» **EXERCISE GOAL**
Copy out the passage on the FDA's new gene therapy guidance word for word, from its first sentence to its last.

» **DOCUMENT EXCERPT**
With more than 900 investigational new drug (IND) applications for ongoing clinical studies related to gene therapies, and with the number of advanced therapy medicinal products at clinical stage worldwide exceeding 1,000, the US Food and Drug Administration (FDA) this week released a number of policies.
The policies, addressed to developers and manufacturers, include six final guidance documents on gene therapy manufacturing and clinical development of products, following up to respective draft guidance documents released in 2018, and a draft guidance related to orphan drug designations for therapeutic candidates.
“Scientific development in this area is fast-paced, complex, and poses many unique questions during a product review,” commented Peter Marks, director of the FDA’s Center for Biologics Evaluation and Research, adding “The framework we construct for product development and review will set the stage for continued advancement of this cutting-edge field.”
Regarding the draft guidance ‘Interpreting Sameness of Gene Therapy Products Under the Orphan Drug Regulations’, the agency explained that it focuses on how the FDA will evaluate differences between gene therapy products when they are intended to treat the same disease.

» **RECORDED DATA**
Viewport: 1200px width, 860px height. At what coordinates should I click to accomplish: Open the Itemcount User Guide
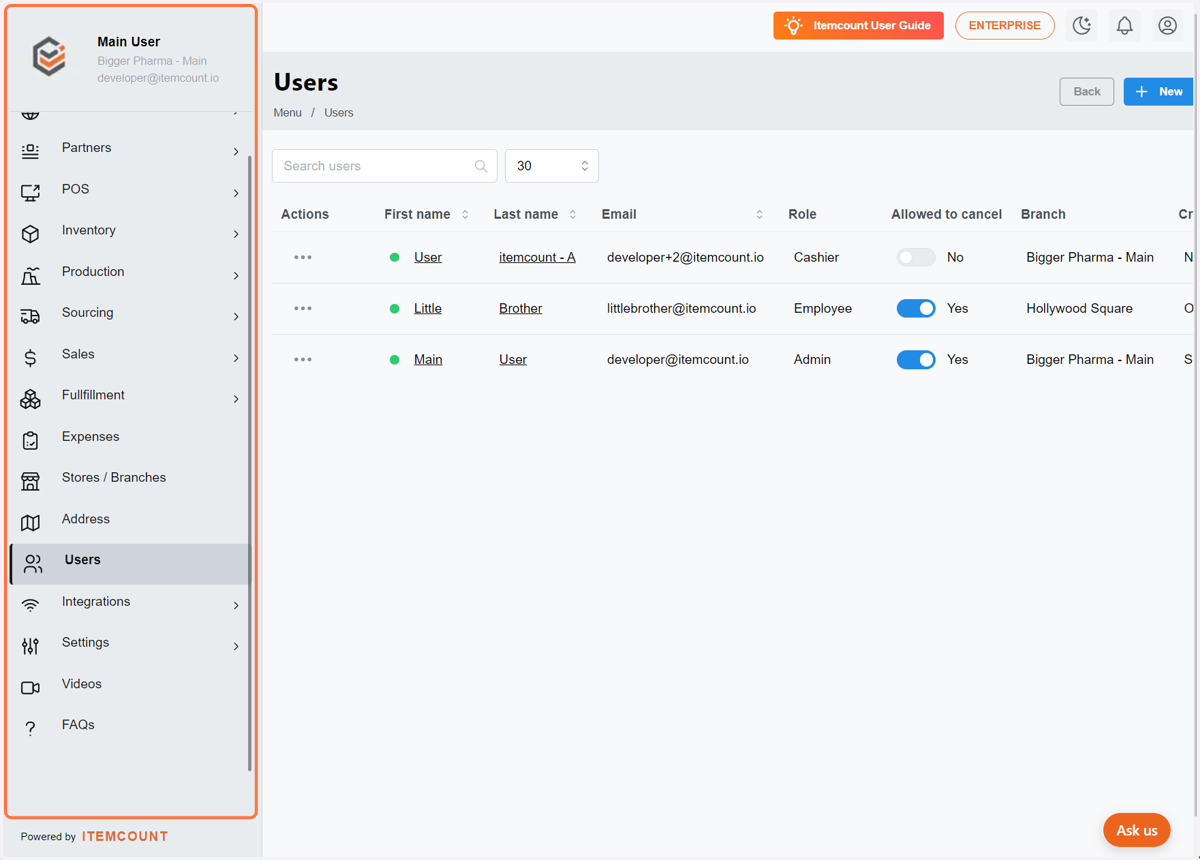[x=858, y=26]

» **WORKED SOLUTION**
With more than 900 investigational new drug (IND) applications for ongoing clinical studies related to gene therapies, and with the number of advanced therapy medicinal products at clinical stage worldwide exceeding 1,000, the US Food and Drug Administration (FDA) this week released a number of policies.
The policies, addressed to developers and manufacturers, include six final guidance documents on gene therapy manufacturing and clinical development of products, following up to respective draft guidance documents released in 2018, and a draft guidance related to orphan drug designations for therapeutic candidates.
“Scientific development in this area is fast-paced, complex, and poses many unique questions during a product review,” commented Peter Marks, director of the FDA’s Center for Biologics Evaluation and Research, adding “The framework we construct for product development and review will set the stage for continued advancement of this cutting-edge field.”
Regarding the draft guidance ‘Interpreting Sameness of Gene Therapy Products Under the Orphan Drug Regulations’, the agency explained that it focuses on how the FDA will evaluate differences between gene therapy products when they are intended to treat the same disease.